Beauty and fashion giant Nykaa’s parent company FSN E-Commerce Ventures has predicted that it will see between 22% and 23% year-on-year consolidated revenue growth in the first quarter of the 2025 financial year for both its beauty vertical and the consolidated entity.
“Nykaa – FSN E-Commerce Ventures Limited along with its subsidiaries, that is the consolidated entity expects its revenue growth to be around 22-23% YoY in Q1 FY2025,” announced the business in a filing on the Bombay Stock Exchange, the Press Trust of India reported. “GMV [gross merchandise value] growth is expected to be higher, in the high twenties YoY, in line with long-term BPC (Beauty and Personal Care) industry growth-trajectory. This is despite relatively slower growth in our physical retail business which was impacted by elections as well as heatwaves across North India.”
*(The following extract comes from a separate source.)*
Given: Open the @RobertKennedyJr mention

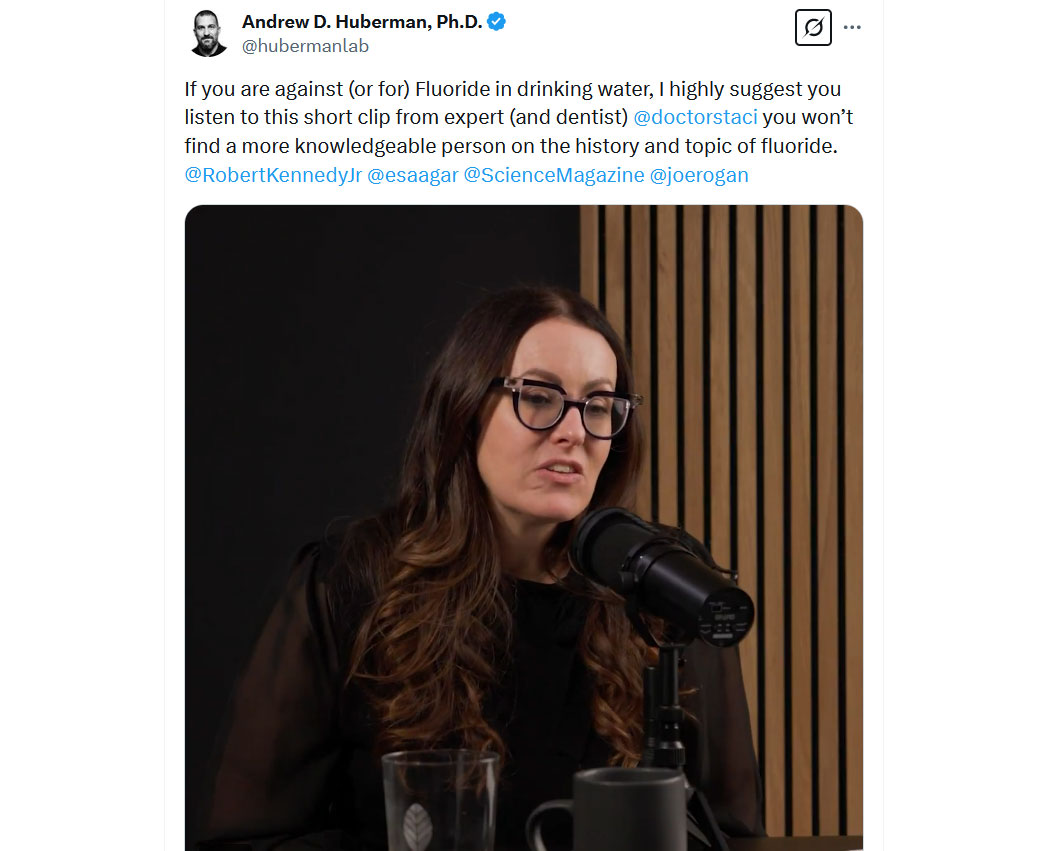Looking at the screenshot, I should click(273, 175).
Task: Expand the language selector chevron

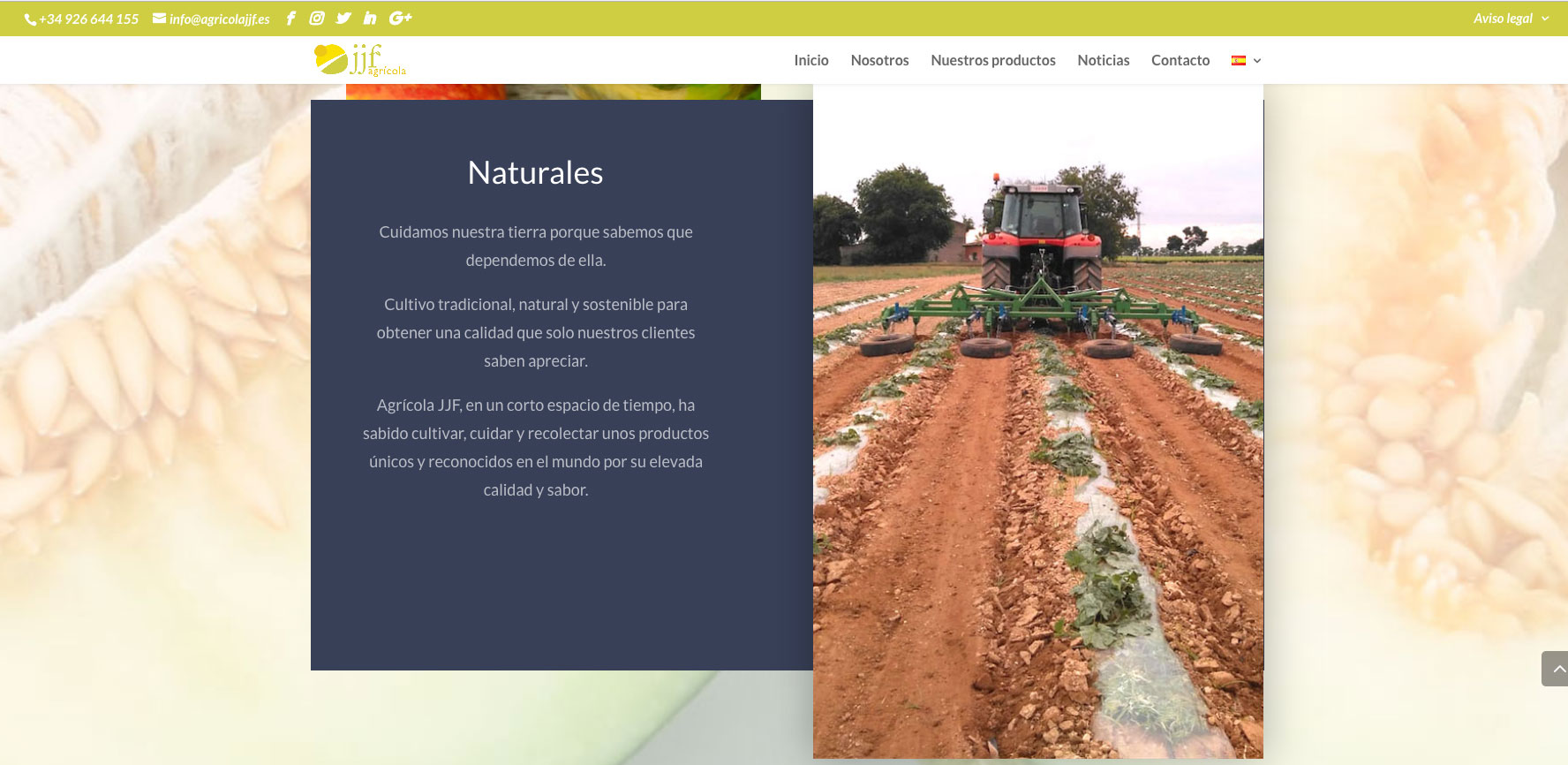Action: click(1257, 61)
The business reported lower levels of demand in its fashion segment compared to its beauty segment. From this quarter, FSN E-Commerce Ventures has announced that it plans to begin reporting its financial performance for each of its segments, India Retailing reported.
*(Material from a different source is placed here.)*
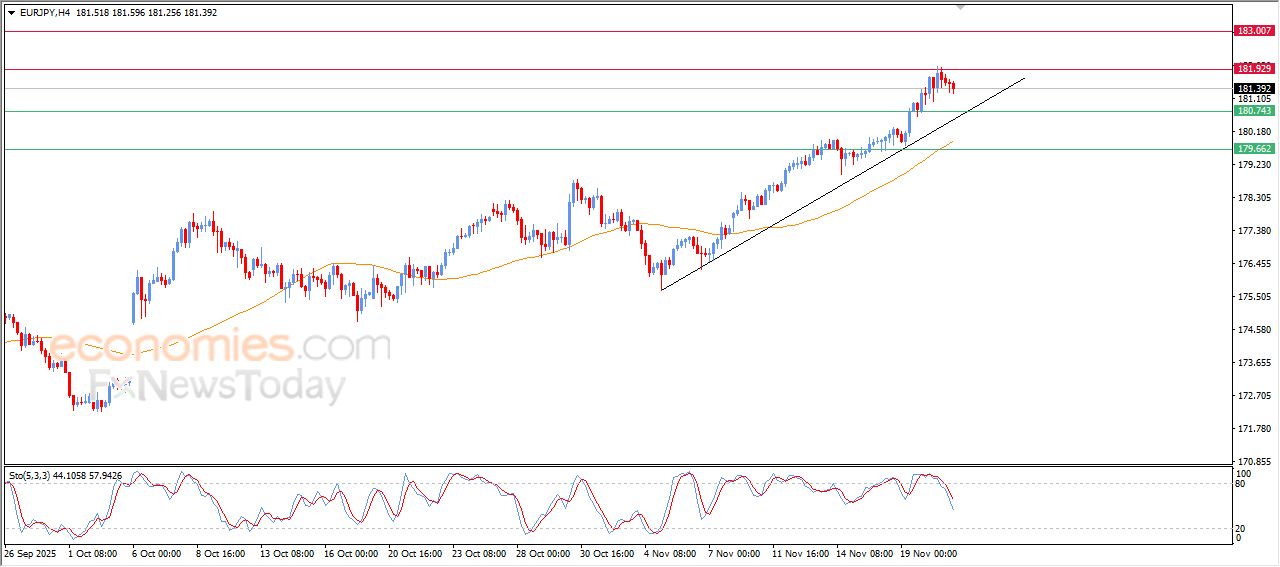Click the green 180.743 support price label
Screen dimensions: 1280x567
(1254, 111)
“The overall fashion industry in India continues to face challenges with a muted demand environment,” said the business. “The growth was further impacted in this seasonally weak quarter due to limited weddings and festivities.”
FSN E-Commerce Ventures expects its fashion vertical revenue to report approximately 20% year-on-year revenue growth. The business expects GMV growth for its fashion segment to hover around the mid-teens.